Put every line of the records below into a numbered list, one line per number, leaving out any blank lines.

________________

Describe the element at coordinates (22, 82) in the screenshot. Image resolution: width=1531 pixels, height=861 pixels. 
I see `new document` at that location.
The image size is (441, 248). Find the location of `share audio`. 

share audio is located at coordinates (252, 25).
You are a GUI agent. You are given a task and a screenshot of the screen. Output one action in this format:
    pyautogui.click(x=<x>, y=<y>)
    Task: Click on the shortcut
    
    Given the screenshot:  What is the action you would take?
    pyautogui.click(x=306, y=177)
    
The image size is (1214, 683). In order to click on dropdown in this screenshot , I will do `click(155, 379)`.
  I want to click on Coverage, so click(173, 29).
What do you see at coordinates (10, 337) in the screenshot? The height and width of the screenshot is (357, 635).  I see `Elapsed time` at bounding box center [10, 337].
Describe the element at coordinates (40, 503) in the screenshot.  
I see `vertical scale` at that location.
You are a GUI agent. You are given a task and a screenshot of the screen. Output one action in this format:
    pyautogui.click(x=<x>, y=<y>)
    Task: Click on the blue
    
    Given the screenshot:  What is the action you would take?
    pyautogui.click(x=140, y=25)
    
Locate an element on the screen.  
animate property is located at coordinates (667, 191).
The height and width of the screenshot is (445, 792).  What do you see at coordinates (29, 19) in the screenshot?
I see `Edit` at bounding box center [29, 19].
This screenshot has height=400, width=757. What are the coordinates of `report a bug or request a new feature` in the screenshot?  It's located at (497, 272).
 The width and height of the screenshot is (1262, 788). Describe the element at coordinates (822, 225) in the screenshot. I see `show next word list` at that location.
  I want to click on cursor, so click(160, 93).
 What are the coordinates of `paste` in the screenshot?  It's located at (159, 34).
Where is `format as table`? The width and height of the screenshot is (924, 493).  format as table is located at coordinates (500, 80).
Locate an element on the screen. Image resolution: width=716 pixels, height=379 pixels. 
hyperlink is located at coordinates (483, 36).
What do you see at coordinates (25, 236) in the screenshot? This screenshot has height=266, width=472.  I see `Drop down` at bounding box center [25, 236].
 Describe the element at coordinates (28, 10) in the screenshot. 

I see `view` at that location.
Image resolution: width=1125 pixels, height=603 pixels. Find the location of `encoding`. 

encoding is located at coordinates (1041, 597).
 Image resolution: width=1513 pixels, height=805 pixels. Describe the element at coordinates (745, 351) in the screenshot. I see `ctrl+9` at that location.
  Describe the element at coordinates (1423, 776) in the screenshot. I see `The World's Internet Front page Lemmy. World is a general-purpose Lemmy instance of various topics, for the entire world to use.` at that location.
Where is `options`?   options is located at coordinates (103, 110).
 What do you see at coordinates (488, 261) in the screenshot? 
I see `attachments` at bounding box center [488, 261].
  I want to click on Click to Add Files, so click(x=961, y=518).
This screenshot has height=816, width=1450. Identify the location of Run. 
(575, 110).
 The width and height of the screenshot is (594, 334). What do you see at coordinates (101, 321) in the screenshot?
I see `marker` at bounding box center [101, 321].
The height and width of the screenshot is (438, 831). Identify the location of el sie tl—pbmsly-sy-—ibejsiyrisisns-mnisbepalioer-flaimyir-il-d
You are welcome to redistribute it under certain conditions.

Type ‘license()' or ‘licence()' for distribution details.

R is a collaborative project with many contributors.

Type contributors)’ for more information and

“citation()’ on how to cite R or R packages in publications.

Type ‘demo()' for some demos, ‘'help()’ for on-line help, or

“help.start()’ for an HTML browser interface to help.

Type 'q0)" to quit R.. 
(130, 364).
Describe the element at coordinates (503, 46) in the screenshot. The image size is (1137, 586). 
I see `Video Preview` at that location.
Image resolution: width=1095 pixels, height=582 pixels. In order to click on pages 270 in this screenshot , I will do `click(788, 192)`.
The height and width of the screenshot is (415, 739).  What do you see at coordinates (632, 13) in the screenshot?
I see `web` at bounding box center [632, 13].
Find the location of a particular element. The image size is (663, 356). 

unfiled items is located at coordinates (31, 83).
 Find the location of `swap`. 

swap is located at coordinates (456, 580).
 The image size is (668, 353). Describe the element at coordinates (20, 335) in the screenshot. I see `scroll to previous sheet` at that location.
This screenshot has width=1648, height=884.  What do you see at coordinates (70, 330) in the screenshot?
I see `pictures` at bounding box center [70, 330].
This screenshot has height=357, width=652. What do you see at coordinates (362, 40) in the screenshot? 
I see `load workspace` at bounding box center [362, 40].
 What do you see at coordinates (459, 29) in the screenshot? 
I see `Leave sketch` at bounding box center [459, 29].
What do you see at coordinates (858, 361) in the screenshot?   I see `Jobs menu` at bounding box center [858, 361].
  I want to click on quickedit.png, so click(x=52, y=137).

________________

RESULT
1. Describe the element at coordinates (22, 82) in the screenshot. Image resolution: width=1531 pixels, height=861 pixels. 
2. I see `new document` at that location.
3. The image size is (441, 248). Find the location of `share audio`. 
4. share audio is located at coordinates (252, 25).
5. You are a GUI agent. You are given a task and a screenshot of the screen. Output one action in this format:
6.     pyautogui.click(x=<x>, y=<y>)
7.     Task: Click on the shortcut
8.     Given the screenshot:  What is the action you would take?
9.     pyautogui.click(x=306, y=177)
10. The image size is (1214, 683). In order to click on dropdown in this screenshot , I will do `click(155, 379)`.
11.   I want to click on Coverage, so click(173, 29).
12. What do you see at coordinates (10, 337) in the screenshot? The height and width of the screenshot is (357, 635).  I see `Elapsed time` at bounding box center [10, 337].
13. Describe the element at coordinates (40, 503) in the screenshot.  
14. I see `vertical scale` at that location.
15. You are a GUI agent. You are given a task and a screenshot of the screen. Output one action in this format:
16.     pyautogui.click(x=<x>, y=<y>)
17.     Task: Click on the blue
18.     Given the screenshot:  What is the action you would take?
19.     pyautogui.click(x=140, y=25)
20. Locate an element on the screen.  
21. animate property is located at coordinates (667, 191).
22. The height and width of the screenshot is (445, 792).  What do you see at coordinates (29, 19) in the screenshot?
23. I see `Edit` at bounding box center [29, 19].
24. This screenshot has height=400, width=757. What are the coordinates of `report a bug or request a new feature` in the screenshot?  It's located at (497, 272).
25.  The width and height of the screenshot is (1262, 788). Describe the element at coordinates (822, 225) in the screenshot. I see `show next word list` at that location.
26.   I want to click on cursor, so click(160, 93).
27.  What are the coordinates of `paste` in the screenshot?  It's located at (159, 34).
28. Where is `format as table`? The width and height of the screenshot is (924, 493).  format as table is located at coordinates (500, 80).
29. Locate an element on the screen. Image resolution: width=716 pixels, height=379 pixels. 
30. hyperlink is located at coordinates (483, 36).
31. What do you see at coordinates (25, 236) in the screenshot? This screenshot has height=266, width=472.  I see `Drop down` at bounding box center [25, 236].
32.  Describe the element at coordinates (28, 10) in the screenshot. 
33. I see `view` at that location.
34. Image resolution: width=1125 pixels, height=603 pixels. Find the location of `encoding`. 
35. encoding is located at coordinates (1041, 597).
36.  Image resolution: width=1513 pixels, height=805 pixels. Describe the element at coordinates (745, 351) in the screenshot. I see `ctrl+9` at that location.
37.   Describe the element at coordinates (1423, 776) in the screenshot. I see `The World's Internet Front page Lemmy. World is a general-purpose Lemmy instance of various topics, for the entire world to use.` at that location.
38. Where is `options`?   options is located at coordinates (103, 110).
39.  What do you see at coordinates (488, 261) in the screenshot? 
40. I see `attachments` at bounding box center [488, 261].
41.   I want to click on Click to Add Files, so click(x=961, y=518).
42. This screenshot has height=816, width=1450. Identify the location of Run. 
43. (575, 110).
44.  The width and height of the screenshot is (594, 334). What do you see at coordinates (101, 321) in the screenshot?
45. I see `marker` at bounding box center [101, 321].
46. The height and width of the screenshot is (438, 831). Identify the location of el sie tl—pbmsly-sy-—ibejsiyrisisns-mnisbepalioer-flaimyir-il-d
47. You are welcome to redistribute it under certain conditions.
48. Type ‘license()' or ‘licence()' for distribution details.
49. R is a collaborative project with many contributors.
50. Type contributors)’ for more information and
51. “citation()’ on how to cite R or R packages in publications.
52. Type ‘demo()' for some demos, ‘'help()’ for on-line help, or
53. “help.start()’ for an HTML browser interface to help.
54. Type 'q0)" to quit R.. 
55. (130, 364).
56. Describe the element at coordinates (503, 46) in the screenshot. The image size is (1137, 586). 
57. I see `Video Preview` at that location.
58. Image resolution: width=1095 pixels, height=582 pixels. In order to click on pages 270 in this screenshot , I will do `click(788, 192)`.
59. The height and width of the screenshot is (415, 739).  What do you see at coordinates (632, 13) in the screenshot?
60. I see `web` at bounding box center [632, 13].
61. Find the location of a particular element. The image size is (663, 356). 
62. unfiled items is located at coordinates (31, 83).
63.  Find the location of `swap`. 
64. swap is located at coordinates (456, 580).
65.  The image size is (668, 353). Describe the element at coordinates (20, 335) in the screenshot. I see `scroll to previous sheet` at that location.
66. This screenshot has width=1648, height=884.  What do you see at coordinates (70, 330) in the screenshot?
67. I see `pictures` at bounding box center [70, 330].
68. This screenshot has height=357, width=652. What do you see at coordinates (362, 40) in the screenshot? 
69. I see `load workspace` at bounding box center [362, 40].
70.  What do you see at coordinates (459, 29) in the screenshot? 
71. I see `Leave sketch` at bounding box center [459, 29].
72. What do you see at coordinates (858, 361) in the screenshot?   I see `Jobs menu` at bounding box center [858, 361].
73.   I want to click on quickedit.png, so click(x=52, y=137).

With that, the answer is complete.